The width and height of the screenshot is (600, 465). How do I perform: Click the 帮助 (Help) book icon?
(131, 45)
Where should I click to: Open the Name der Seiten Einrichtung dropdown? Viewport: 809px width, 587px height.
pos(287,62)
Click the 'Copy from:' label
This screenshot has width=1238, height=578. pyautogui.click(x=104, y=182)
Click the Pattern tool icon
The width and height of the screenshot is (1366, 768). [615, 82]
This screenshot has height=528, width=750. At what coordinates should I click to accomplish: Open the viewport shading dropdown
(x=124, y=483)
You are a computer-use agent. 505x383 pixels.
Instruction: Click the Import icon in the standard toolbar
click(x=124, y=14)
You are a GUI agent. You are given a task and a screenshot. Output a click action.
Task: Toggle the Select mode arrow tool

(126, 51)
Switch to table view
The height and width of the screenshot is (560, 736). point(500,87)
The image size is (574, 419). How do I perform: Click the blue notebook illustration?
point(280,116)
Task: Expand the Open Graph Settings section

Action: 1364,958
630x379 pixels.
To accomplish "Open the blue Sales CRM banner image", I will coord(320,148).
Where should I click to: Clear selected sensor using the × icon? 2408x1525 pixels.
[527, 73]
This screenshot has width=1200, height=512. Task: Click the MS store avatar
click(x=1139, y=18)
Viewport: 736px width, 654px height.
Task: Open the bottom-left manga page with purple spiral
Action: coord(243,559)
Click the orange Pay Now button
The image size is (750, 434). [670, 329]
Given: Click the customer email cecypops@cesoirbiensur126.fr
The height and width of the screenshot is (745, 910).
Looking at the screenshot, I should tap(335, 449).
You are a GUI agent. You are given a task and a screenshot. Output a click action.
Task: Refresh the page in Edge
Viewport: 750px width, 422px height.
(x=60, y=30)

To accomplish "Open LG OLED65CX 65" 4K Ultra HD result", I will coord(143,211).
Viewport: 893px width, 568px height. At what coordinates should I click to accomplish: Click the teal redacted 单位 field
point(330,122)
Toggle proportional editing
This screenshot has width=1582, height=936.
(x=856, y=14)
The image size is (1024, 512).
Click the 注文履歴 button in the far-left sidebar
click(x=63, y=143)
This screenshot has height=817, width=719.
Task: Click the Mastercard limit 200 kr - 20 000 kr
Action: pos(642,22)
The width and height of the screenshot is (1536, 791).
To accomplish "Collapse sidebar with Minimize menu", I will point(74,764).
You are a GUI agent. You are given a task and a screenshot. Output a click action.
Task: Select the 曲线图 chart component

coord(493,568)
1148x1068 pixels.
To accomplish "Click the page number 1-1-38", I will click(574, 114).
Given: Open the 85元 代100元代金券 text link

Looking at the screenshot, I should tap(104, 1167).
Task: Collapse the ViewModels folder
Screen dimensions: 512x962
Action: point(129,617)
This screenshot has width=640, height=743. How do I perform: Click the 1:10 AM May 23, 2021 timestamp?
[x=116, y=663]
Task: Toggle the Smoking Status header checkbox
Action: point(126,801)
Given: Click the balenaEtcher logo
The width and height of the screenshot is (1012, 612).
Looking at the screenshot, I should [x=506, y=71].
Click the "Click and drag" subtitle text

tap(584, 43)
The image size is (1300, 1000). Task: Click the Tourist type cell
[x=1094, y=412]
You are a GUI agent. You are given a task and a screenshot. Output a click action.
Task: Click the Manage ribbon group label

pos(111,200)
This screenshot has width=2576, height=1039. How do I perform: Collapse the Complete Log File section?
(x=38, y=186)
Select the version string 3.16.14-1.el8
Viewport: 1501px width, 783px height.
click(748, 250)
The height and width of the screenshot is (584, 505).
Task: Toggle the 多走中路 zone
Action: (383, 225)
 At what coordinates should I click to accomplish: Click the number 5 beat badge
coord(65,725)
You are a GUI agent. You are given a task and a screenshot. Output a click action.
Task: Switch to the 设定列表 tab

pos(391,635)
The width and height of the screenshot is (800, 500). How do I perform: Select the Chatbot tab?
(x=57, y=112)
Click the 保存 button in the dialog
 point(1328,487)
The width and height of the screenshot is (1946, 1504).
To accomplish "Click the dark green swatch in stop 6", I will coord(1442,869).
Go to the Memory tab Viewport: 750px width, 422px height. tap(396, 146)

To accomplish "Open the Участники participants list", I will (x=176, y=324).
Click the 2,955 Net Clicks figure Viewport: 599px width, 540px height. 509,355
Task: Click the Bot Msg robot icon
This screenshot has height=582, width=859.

## Task directions
Can you put the rows above into a Markdown table with the columns "No." and "Text", one line per entry, numbering the lines in order and leaving out the blank ones?

## Output of the exercise
| No. | Text |
|---|---|
| 1 | The width and height of the screenshot is (600, 465). How do I perform: Click the 帮助 (Help) book icon? |
| 2 | (131, 45) |
| 3 | Where should I click to: Open the Name der Seiten Einrichtung dropdown? Viewport: 809px width, 587px height. |
| 4 | pos(287,62) |
| 5 | Click the 'Copy from:' label |
| 6 | This screenshot has width=1238, height=578. pyautogui.click(x=104, y=182) |
| 7 | Click the Pattern tool icon |
| 8 | The width and height of the screenshot is (1366, 768). [615, 82] |
| 9 | This screenshot has height=528, width=750. At what coordinates should I click to accomplish: Open the viewport shading dropdown |
| 10 | (x=124, y=483) |
| 11 | You are a computer-use agent. 505x383 pixels. |
| 12 | Instruction: Click the Import icon in the standard toolbar |
| 13 | click(x=124, y=14) |
| 14 | You are a GUI agent. You are given a task and a screenshot. Output a click action. |
| 15 | Task: Toggle the Select mode arrow tool |
| 16 | (126, 51) |
| 17 | Switch to table view |
| 18 | The height and width of the screenshot is (560, 736). point(500,87) |
| 19 | The image size is (574, 419). How do I perform: Click the blue notebook illustration? |
| 20 | point(280,116) |
| 21 | Task: Expand the Open Graph Settings section |
| 22 | Action: 1364,958 |
| 23 | 630x379 pixels. |
| 24 | To accomplish "Open the blue Sales CRM banner image", I will coord(320,148). |
| 25 | Where should I click to: Clear selected sensor using the × icon? 2408x1525 pixels. |
| 26 | [527, 73] |
| 27 | This screenshot has width=1200, height=512. Task: Click the MS store avatar |
| 28 | click(x=1139, y=18) |
| 29 | Viewport: 736px width, 654px height. |
| 30 | Task: Open the bottom-left manga page with purple spiral |
| 31 | Action: coord(243,559) |
| 32 | Click the orange Pay Now button |
| 33 | The image size is (750, 434). [670, 329] |
| 34 | Given: Click the customer email cecypops@cesoirbiensur126.fr |
| 35 | The height and width of the screenshot is (745, 910). |
| 36 | Looking at the screenshot, I should tap(335, 449). |
| 37 | You are a GUI agent. You are given a task and a screenshot. Output a click action. |
| 38 | Task: Refresh the page in Edge |
| 39 | Viewport: 750px width, 422px height. |
| 40 | (x=60, y=30) |
| 41 | To accomplish "Open LG OLED65CX 65" 4K Ultra HD result", I will coord(143,211). |
| 42 | Viewport: 893px width, 568px height. At what coordinates should I click to accomplish: Click the teal redacted 单位 field |
| 43 | point(330,122) |
| 44 | Toggle proportional editing |
| 45 | This screenshot has width=1582, height=936. |
| 46 | (x=856, y=14) |
| 47 | The image size is (1024, 512). |
| 48 | Click the 注文履歴 button in the far-left sidebar |
| 49 | click(x=63, y=143) |
| 50 | This screenshot has height=817, width=719. |
| 51 | Task: Click the Mastercard limit 200 kr - 20 000 kr |
| 52 | Action: pos(642,22) |
| 53 | The width and height of the screenshot is (1536, 791). |
| 54 | To accomplish "Collapse sidebar with Minimize menu", I will point(74,764). |
| 55 | You are a GUI agent. You are given a task and a screenshot. Output a click action. |
| 56 | Task: Select the 曲线图 chart component |
| 57 | coord(493,568) |
| 58 | 1148x1068 pixels. |
| 59 | To accomplish "Click the page number 1-1-38", I will click(574, 114). |
| 60 | Given: Open the 85元 代100元代金券 text link |
| 61 | Looking at the screenshot, I should tap(104, 1167). |
| 62 | Task: Collapse the ViewModels folder |
| 63 | Screen dimensions: 512x962 |
| 64 | Action: point(129,617) |
| 65 | This screenshot has width=640, height=743. How do I perform: Click the 1:10 AM May 23, 2021 timestamp? |
| 66 | [x=116, y=663] |
| 67 | Task: Toggle the Smoking Status header checkbox |
| 68 | Action: point(126,801) |
| 69 | Given: Click the balenaEtcher logo |
| 70 | The width and height of the screenshot is (1012, 612). |
| 71 | Looking at the screenshot, I should [x=506, y=71]. |
| 72 | Click the "Click and drag" subtitle text |
| 73 | tap(584, 43) |
| 74 | The image size is (1300, 1000). Task: Click the Tourist type cell |
| 75 | [x=1094, y=412] |
| 76 | You are a GUI agent. You are given a task and a screenshot. Output a click action. |
| 77 | Task: Click the Manage ribbon group label |
| 78 | pos(111,200) |
| 79 | This screenshot has width=2576, height=1039. How do I perform: Collapse the Complete Log File section? |
| 80 | (x=38, y=186) |
| 81 | Select the version string 3.16.14-1.el8 |
| 82 | Viewport: 1501px width, 783px height. |
| 83 | click(748, 250) |
| 84 | The height and width of the screenshot is (584, 505). |
| 85 | Task: Toggle the 多走中路 zone |
| 86 | Action: (383, 225) |
| 87 |  At what coordinates should I click to accomplish: Click the number 5 beat badge |
| 88 | coord(65,725) |
| 89 | You are a GUI agent. You are given a task and a screenshot. Output a click action. |
| 90 | Task: Switch to the 设定列表 tab |
| 91 | pos(391,635) |
| 92 | The width and height of the screenshot is (800, 500). How do I perform: Select the Chatbot tab? |
| 93 | (x=57, y=112) |
| 94 | Click the 保存 button in the dialog |
| 95 |  point(1328,487) |
| 96 | The width and height of the screenshot is (1946, 1504). |
| 97 | To accomplish "Click the dark green swatch in stop 6", I will coord(1442,869). |
| 98 | Go to the Memory tab Viewport: 750px width, 422px height. tap(396, 146) |
| 99 | To accomplish "Open the Участники participants list", I will (x=176, y=324). |
| 100 | Click the 2,955 Net Clicks figure Viewport: 599px width, 540px height. 509,355 |
| 101 | Task: Click the Bot Msg robot icon |
| 102 | This screenshot has height=582, width=859. |